内皮素受体表达上调在冠状动脉痉挛中的作用机制

冠状动脉痉挛需要两个局部基本条件:(1)冠状动脉平滑肌高反应性,即冠状动脉对收缩物质刺激的敏感性增高,表现为收缩增强、甚至痉挛;(2)冠状动脉局部有足够可以引起平滑肌痉挛的收缩物质。内皮素1是人体内收缩血管最强的物质。研究证明,冠状动脉痉挛的危险因素(吸烟和高血脂)能激活ERK1/2信号通路,引起冠状动脉平滑肌细胞内皮素受体表达上调,从而导致血管对内皮素1刺激的敏感性和反应性明显增高,表现为收缩增强、甚至痉挛。本文综述了近年来有关内皮素受体表达上调与冠状动脉痉挛分子发病机制研究方面的新进展,为临床防治冠状动脉痉挛提供新思路和药物治疗新靶点。

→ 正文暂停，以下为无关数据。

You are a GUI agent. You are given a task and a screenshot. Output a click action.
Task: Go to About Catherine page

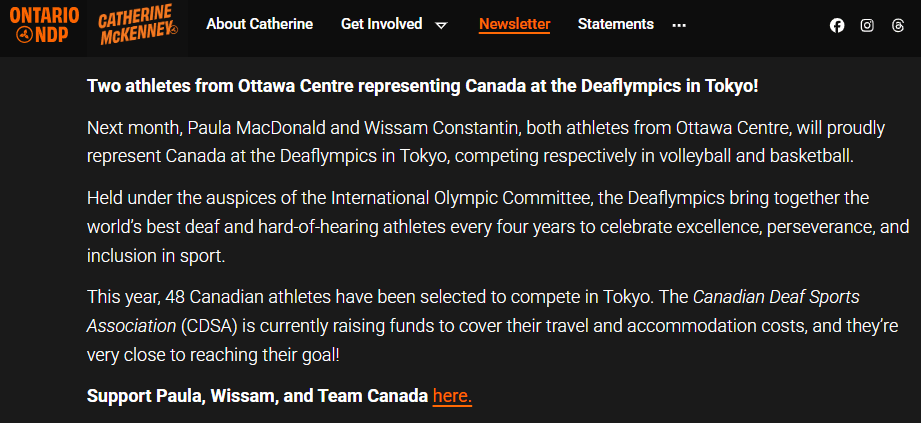tap(259, 24)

The Role of Endothelin Receptor Upregulation in Coronary Artery Spasm

There are two local conditions for coronary artery spasmie. Firstly, coronary artery smooth muscle hyperresponsiveness that leads to coronary artery hypersensitive to vasoconstrictor substances results in increased contraction and even spasm and secondly, enough vasoconstrictor substances exists locally to induce coronary artery spasm. Endothelin-1 is the strongest vasoconstrictor substance in man. Studies have demonstrated that activation of extracellular signal-regulated kinases 1 and 2(ERK1/2)by risk factors for coronary spasm like hyperlipidemia and cigarette smoke can mediate endothelin receptor upregulation in coronary artery smooth muscle cells, subsequently results in significantly increased coronary artery sensitivity to endothelin-1 and leads to increase in vasoconstriction, and even vasospasm. Here, we review recent studies on the role of endothelin receptor upregulation in coronary artery spasm, which might provide new therapeutic targets and novel strategy for treatment of coronary artery spasm.